From Chapter Two
Radical Awakening

Steve started to practice Zen meditation when he was nineteen. He loved to sit in silence. Although he had many big openings, brief tastes of silence, a voice would always say, "This isn't it, keep going." One night, getting ready for bed, he said to himself, "I'm ready." He was newly married, very happy in every area of his life. He didn't even know what it meant, just, "I'm ready." He went to sleep.

"I woke up in the morning and sat to meditate. I heard the sound of a bird outside. The question spontaneously arose, 'Who hears that sound?' It wasn't a question of my mind. It was as if something questioned itself. I'd never heard such a question. It just spoke itself. 'Who hears that sound?' "

As soon as the question spoke itself, everything turned upside down and inside out. I was the bird, I was the hearing, and I was the sound. I was all just one thing. All of a sudden there was no more reason to sit, of course. I hopped up. 'I wonder if I am also the stove?' I asked myself. So I walked out into the living room and I looked at the stove. 'I'll be damned, I'm the stove, too!' I realized. And so it went. Like a child, very innocent. I didn't feel 'Wow I've arrived, I've got it, I'm enlightened.' None of that was in my mind. It was just the recognition.

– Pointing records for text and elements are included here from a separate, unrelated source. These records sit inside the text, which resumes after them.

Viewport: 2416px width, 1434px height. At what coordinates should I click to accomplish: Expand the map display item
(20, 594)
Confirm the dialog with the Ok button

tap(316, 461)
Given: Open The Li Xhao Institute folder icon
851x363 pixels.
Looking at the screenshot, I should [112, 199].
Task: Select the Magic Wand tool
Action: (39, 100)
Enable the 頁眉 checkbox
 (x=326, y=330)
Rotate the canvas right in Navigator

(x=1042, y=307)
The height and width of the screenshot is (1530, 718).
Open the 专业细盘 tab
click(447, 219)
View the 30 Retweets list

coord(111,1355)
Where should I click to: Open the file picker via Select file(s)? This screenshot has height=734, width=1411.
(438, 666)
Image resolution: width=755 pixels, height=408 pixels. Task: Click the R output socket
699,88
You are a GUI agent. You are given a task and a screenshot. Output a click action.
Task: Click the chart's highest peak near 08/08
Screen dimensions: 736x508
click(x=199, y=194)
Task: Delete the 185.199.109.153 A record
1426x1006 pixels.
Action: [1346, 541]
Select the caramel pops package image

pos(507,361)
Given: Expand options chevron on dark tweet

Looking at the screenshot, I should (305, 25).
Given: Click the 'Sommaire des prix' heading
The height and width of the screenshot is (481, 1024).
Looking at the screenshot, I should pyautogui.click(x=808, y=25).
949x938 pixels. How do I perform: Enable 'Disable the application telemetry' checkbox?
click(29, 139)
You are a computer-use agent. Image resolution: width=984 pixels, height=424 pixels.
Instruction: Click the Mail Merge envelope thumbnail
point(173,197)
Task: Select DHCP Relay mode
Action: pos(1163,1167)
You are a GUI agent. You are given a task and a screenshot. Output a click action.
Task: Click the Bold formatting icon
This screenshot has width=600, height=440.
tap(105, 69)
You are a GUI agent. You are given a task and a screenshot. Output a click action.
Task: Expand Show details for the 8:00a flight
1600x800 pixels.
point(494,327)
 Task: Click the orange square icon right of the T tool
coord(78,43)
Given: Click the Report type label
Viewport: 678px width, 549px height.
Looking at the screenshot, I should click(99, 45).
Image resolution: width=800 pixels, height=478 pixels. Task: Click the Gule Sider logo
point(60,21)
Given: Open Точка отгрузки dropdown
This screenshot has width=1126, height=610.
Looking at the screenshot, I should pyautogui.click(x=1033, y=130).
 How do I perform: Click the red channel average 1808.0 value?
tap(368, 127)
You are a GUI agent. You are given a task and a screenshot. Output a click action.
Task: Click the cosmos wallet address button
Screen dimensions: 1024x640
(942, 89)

"I opened the bedroom door. Annie was sleeping. And it was the same. 'There I am, I am sleeping.' And then there was the experience of love. I am that, too. I am that love. It was just a childlike investigation of 'I am everything,' but in a very innocent way. In no way spiritual, and in no way holy. In no way hierarchical, just very, very humbling.

"About a half an hour later, there was a further waking up, even out of that oneness. There was an awareness of... who knows what? There is something, or nothing, that exists when even an experience of oneness disappeared. Something that remains ever awake."

Over the last twelve years, I have spoken to thousands of people who have had similar moments of a shift of consciousness. These moments have changed who they know themselves to be and the nature of the world around them. While some are notable teachers and writers, the majority are ordinary people leading everyday lives. These breakthrough moments may or may not lead to a sustained transformation, but their increased frequency is remarkable.

We will call such a shift in awareness a "radical awakening." It is the moment when you taste reality outside the limiting confines of the mind, when you know yourself to be limitless, much bigger than, yet containing the body, beyond birth and death, eternally free. Despite the activity of thought and feeling, you know yourself to be the silence experiencing that movement. It is the moment when you can intuit the real potential of life, free from the incessant mental machinery of complaint and ambition. A radical awakening often releases a tidal wave of creativity and generosity of spirit, a natural impulse to serve and contribute. In these moments, we know that love is who we are, not something we sometimes feel.

Such an acute glimpse of freedom from the mind is a huge moment. We realize that almost all our suffering is caused by our addiction to untested beliefs. We can, at least temporarily, let go of our preoccupation with fear and desire and have direct contact with what is real, what is present. A radical awakening rips the veil of our preoccupation with a personal life, often so much that we acquire ongoing access to reality as peaceful and infinite, even in the midst of external noise.

Stephan was driving on the freeway when the veil lifted:

Suddenly everything shifted. I was this vast expanse of space, 'Stephan' was in this space; infinitely expanded. Energy was rushing through the body. I had never had powerful energy experiences before. It was a feeling of tremendous empowerment. Everything since then has been contained in that awakening. That initial moment was like a seed. Everything else has grown from that. In the last twelve years it has been like I've been catching up to that awakening and fully experiencing it. There is just this present moment with nobody here. Now it is no longer an experience; it just is, ordinary.